What needs to be done ▸ Return an exact copy of the lines from the one holding "Task: Share the main tweet from user9" to the end of the data, including both the starting and final lines. Leave the pictures out.

Dataset extract ▸
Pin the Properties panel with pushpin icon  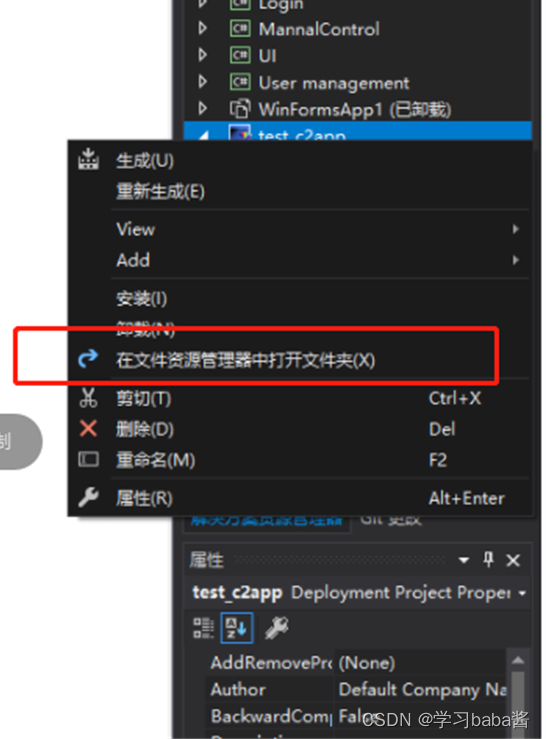point(488,560)
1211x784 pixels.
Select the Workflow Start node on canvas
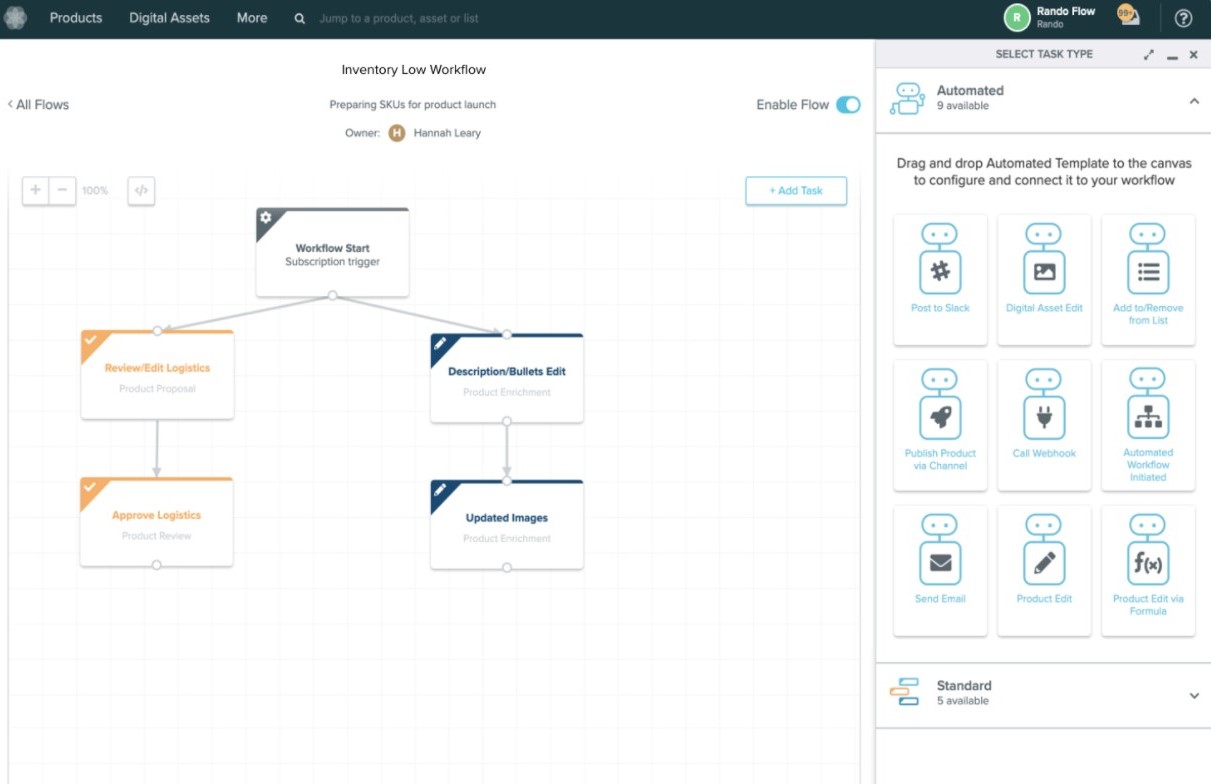click(332, 253)
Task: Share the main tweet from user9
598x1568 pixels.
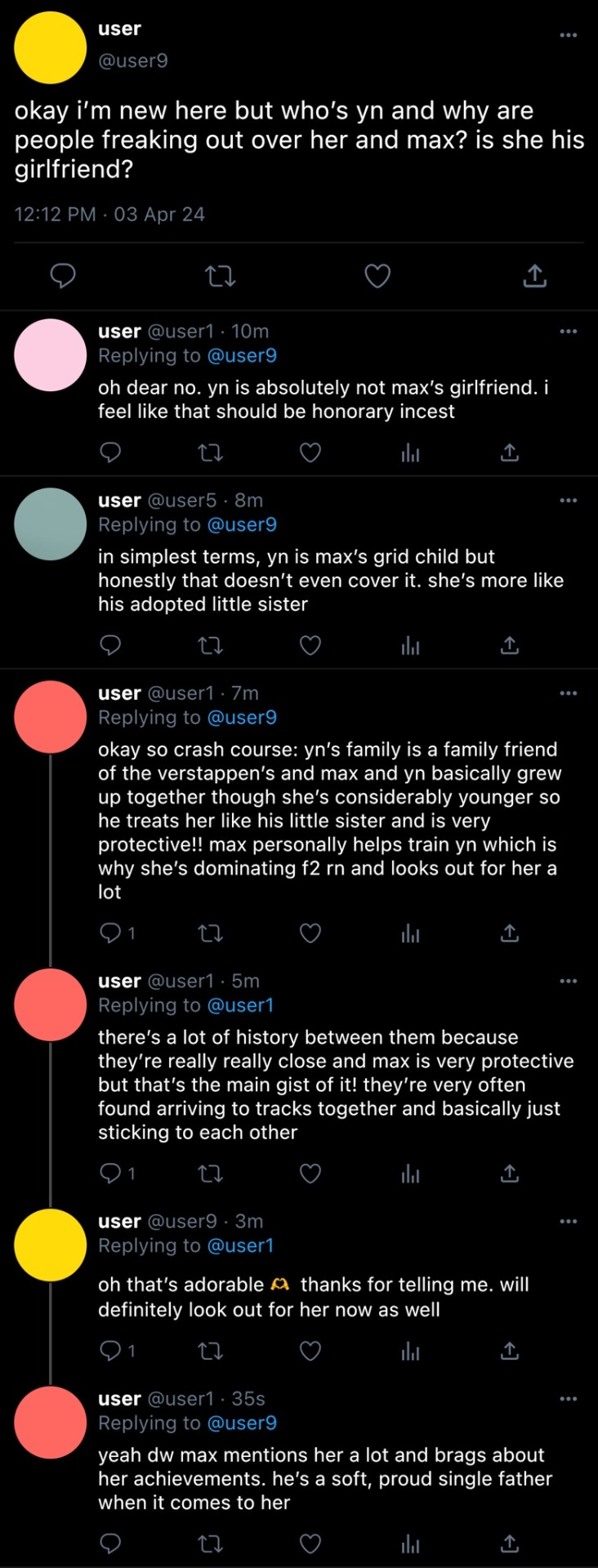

Answer area ▸
Task: Share the main tweet from user9
598x1568 pixels.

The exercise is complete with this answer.